If you are married filing jointly, your standard deduction is $12,400 in year 2014, plus two exemptions at $3,950 each. That means your first $20,300 in income is tax-free. The next $18,150 is at a 10% rate. The next $55,650 is at a 15% rate.
$20,300 (tax free income) / 0.04 withdrawal rate = $507,500 nest egg required.
That means the first $507,500 you can set aside in tax-deferred accounts (401k, traditional IRA, etc.) will be tax free.
$18,150 (10% income) / 0.04 withdrawal rate = $453,750 additional nest egg (10% marginal).

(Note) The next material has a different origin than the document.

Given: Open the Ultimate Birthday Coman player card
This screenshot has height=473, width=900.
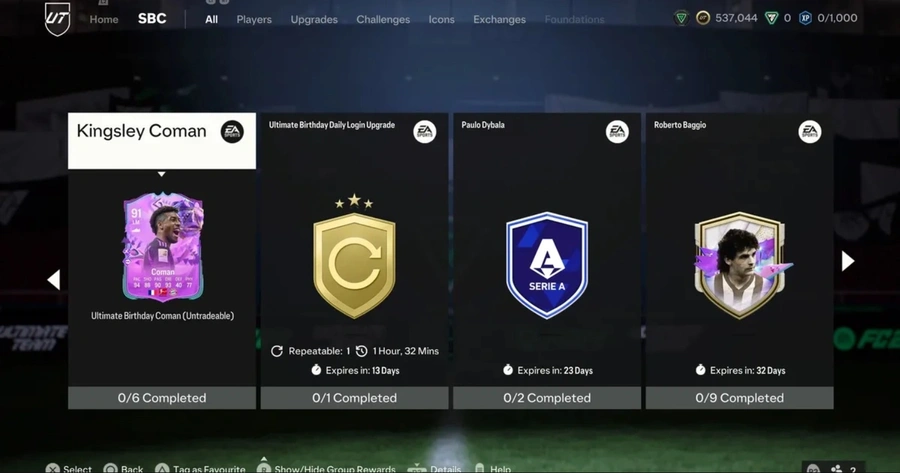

The means the next $453,750 you can set aside in tax-deferred accounts will be taxed at 10%. That means you can set aside 960k in tax deferred accounts that are taxed at 0% or 10%. That is probably close to enough for most people.
$55,650 (15% income) / 0.04 withdrawal rate = $1,391,250 additional nest egg (15% marginal).
That means the next $1.4million you can set aside in tax-deferred accounts will be taxed at 15%. That allows for $2.3 million to be set aside in tax deferred accounts that are taxed at 0%, 10%, or 15%. That is more than enough money to retire on, and that is at a marginal tax rate that is lower than most people are paying during their working years.
That is why I contribute enough to my 401k and IRA in order to keep my marginal tax rate below 25% whenever possible.